I was surprisingly excited about being at the start line of this event, even though it meant getting up at 5am on a Sunday morning! Driving fascinates me. I don’t have a car here in Mexico City. I go everywhere by ecobici. And even though I’m glad I don’t contribute to the pollution, I have to admit that I really miss driving. Driving along long, traffic-free roads in Ireland, relaxed and happy, singing along to Paul Simon and smiling at baby lambs in the fields. Back home, driving was my time to unwind. Mexico City taxi drivers laugh hysterically when I tell them how much I miss that. I don’t think there could be a more polar opposite to that image than driving in Mexico City. However I do love the idea of cruising along Mexico’s open roads from one side of the country to the other. Just imagine the scenery!
The vintage cars were fantastic and I got chat to many of the drivers as they made their last minute preparations before setting off.
Participants come from all over the world and Christy and Michael Shoemaker (actual real name!) were kind enough to take a few minutes out to speak to me for my video post.

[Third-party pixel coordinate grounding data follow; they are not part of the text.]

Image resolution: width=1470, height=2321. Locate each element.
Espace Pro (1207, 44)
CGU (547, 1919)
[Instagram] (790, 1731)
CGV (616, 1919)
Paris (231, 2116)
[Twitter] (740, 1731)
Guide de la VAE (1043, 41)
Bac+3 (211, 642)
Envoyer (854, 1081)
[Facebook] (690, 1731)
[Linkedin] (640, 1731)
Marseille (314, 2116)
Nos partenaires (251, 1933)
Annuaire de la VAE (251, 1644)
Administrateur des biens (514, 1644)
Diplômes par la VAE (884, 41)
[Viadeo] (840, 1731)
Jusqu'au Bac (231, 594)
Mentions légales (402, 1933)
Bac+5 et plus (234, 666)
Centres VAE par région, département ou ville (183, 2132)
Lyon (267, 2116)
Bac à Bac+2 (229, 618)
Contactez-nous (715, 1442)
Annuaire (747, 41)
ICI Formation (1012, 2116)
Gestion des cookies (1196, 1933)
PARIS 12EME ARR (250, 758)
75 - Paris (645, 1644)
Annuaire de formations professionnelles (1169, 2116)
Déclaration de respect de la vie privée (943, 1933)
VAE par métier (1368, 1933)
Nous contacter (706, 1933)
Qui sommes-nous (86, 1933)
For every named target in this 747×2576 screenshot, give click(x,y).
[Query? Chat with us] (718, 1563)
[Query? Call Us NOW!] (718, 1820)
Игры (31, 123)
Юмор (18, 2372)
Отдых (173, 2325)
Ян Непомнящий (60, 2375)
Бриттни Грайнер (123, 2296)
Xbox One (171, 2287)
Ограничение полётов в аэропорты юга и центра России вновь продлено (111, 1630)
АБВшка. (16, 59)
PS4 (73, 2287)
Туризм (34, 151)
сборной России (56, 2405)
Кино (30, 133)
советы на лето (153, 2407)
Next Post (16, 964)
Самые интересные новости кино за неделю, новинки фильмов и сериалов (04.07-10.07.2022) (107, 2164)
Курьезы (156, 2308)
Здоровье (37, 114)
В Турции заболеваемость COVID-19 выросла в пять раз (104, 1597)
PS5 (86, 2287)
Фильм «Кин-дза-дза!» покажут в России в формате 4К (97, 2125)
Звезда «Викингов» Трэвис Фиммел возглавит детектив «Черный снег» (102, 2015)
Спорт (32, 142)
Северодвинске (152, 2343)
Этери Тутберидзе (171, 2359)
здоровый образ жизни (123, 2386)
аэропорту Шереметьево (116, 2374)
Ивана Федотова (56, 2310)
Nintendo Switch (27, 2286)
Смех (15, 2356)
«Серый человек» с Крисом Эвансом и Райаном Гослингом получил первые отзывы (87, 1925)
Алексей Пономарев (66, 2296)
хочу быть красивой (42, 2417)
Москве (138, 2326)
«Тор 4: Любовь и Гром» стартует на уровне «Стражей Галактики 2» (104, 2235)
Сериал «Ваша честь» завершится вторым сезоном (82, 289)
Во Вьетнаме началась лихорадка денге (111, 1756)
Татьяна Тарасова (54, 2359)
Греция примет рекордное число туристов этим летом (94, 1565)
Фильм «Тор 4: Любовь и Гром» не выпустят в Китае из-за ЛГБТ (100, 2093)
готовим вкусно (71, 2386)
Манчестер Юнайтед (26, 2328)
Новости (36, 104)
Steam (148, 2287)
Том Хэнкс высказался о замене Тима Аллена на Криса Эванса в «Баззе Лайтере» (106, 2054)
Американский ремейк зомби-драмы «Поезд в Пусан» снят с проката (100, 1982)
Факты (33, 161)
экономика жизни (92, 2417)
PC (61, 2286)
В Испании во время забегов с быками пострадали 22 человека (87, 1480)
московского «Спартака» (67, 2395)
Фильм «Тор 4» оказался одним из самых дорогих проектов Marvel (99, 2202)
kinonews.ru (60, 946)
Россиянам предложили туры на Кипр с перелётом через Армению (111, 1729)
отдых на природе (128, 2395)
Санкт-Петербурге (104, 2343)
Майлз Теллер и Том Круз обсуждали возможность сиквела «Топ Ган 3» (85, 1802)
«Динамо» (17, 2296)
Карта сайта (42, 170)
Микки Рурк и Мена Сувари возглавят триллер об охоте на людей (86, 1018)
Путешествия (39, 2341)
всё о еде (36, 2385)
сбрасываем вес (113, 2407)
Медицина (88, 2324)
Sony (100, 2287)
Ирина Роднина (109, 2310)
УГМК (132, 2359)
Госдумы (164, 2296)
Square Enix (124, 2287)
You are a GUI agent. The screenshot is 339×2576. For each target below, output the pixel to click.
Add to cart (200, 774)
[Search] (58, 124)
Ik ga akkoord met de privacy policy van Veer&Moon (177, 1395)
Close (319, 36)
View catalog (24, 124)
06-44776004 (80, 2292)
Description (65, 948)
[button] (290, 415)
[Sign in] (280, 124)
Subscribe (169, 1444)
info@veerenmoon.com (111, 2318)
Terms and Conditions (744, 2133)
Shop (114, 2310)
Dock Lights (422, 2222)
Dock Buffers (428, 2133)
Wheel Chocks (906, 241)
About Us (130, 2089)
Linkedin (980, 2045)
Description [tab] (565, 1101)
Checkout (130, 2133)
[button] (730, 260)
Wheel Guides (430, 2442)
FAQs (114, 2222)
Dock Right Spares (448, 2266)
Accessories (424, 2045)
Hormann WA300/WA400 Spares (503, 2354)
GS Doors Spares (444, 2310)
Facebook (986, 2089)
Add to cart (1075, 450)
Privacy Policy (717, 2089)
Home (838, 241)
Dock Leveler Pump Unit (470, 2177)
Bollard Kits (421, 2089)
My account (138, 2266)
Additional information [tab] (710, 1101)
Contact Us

They were so excited about being in Mexico and were clearly loving every second of their adventure.
See my tips section for more information on the race.
Earlier in the year, I got to attend Vive Latino, an annual rock music festival that takes place between April and May each year in Foro Sol, Mexico City. This three day event receives 70,000 daily visitors and features top acts from both the English- and Spanish-speaking worlds. The genres aren’t strictly limited to rock and recent editions have included The Yeah Yeah Yeahs, Underworld, Arcade Fire, Nine Inch Nails, Calle 13 and Cut Copy amongst others, as well as some great national and Latin American bands.
I have to admit I yearn for the kind of music festivals we have back home with camping and random happenings; everyone’s caked in mud, and it’s all peace and love and fairy lights. With Vive Latino you go home at the end of each night but they do their best to try and recreate a genuine festival atmosphere.